Regions with significant populations
- Madhya Pradesh, Chattisgarh, Maharashtra, Odisha, Gujarat and Delhi.

Religion
- Hinduism

= Dhimar =

Hindu caste

The Dhimar is a Hindu caste in Central India. The term Dhimar originates from the Sanskrit word "Dhivara," which means a fisherman. Dhimars are also known as Kahar, Bhoi, Palewar, Baraua, and Machhandar.

Historically, Dhimars have primarily worked as the fishermen. Dhimars primarily reside in the states of Madhya Pradesh, Chattisgarh, Maharashtra, Odisha, Gujarat and Delhi.

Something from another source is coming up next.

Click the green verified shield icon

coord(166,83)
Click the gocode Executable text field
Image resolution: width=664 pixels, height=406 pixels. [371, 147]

Communities that are related to the Dhimar by occupation include Kanshilya, Koshyal, Dhinwar, Jhinwar, Dhewar, Jhimar, Kashyap, Kahar. Dhimars sometimes referred to as a sub-caste of boatmen.

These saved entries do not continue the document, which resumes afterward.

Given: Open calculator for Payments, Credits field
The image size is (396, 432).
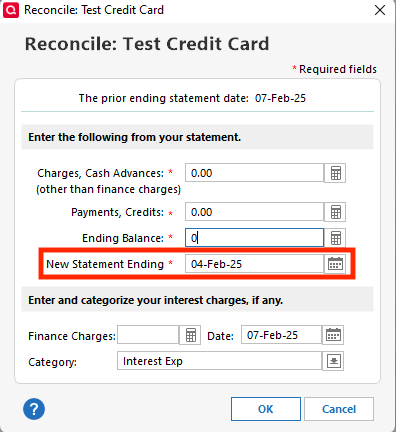Looking at the screenshot, I should [335, 212].
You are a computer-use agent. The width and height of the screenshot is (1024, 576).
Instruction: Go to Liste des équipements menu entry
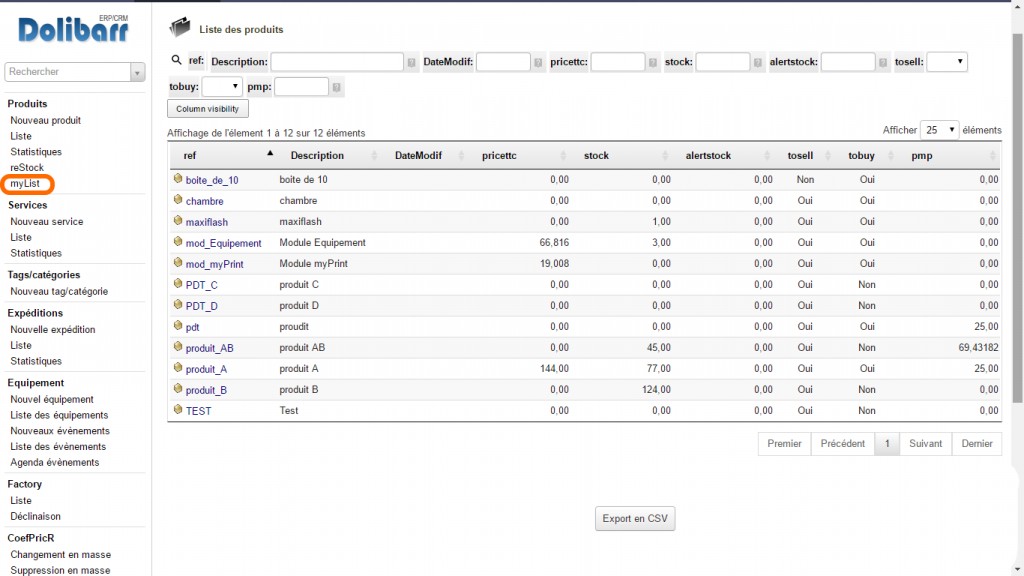[x=58, y=415]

== Affirmative action status ==
There were proposals in 2013 that some or all of these communities in the state should be reclassified as Scheduled Castes under India's system of positive discrimination; this would have involved declassifying them from the Other Backwards Class category. Whether or not this would happen was a significant issue in the campaign for the 2014 Indian general election.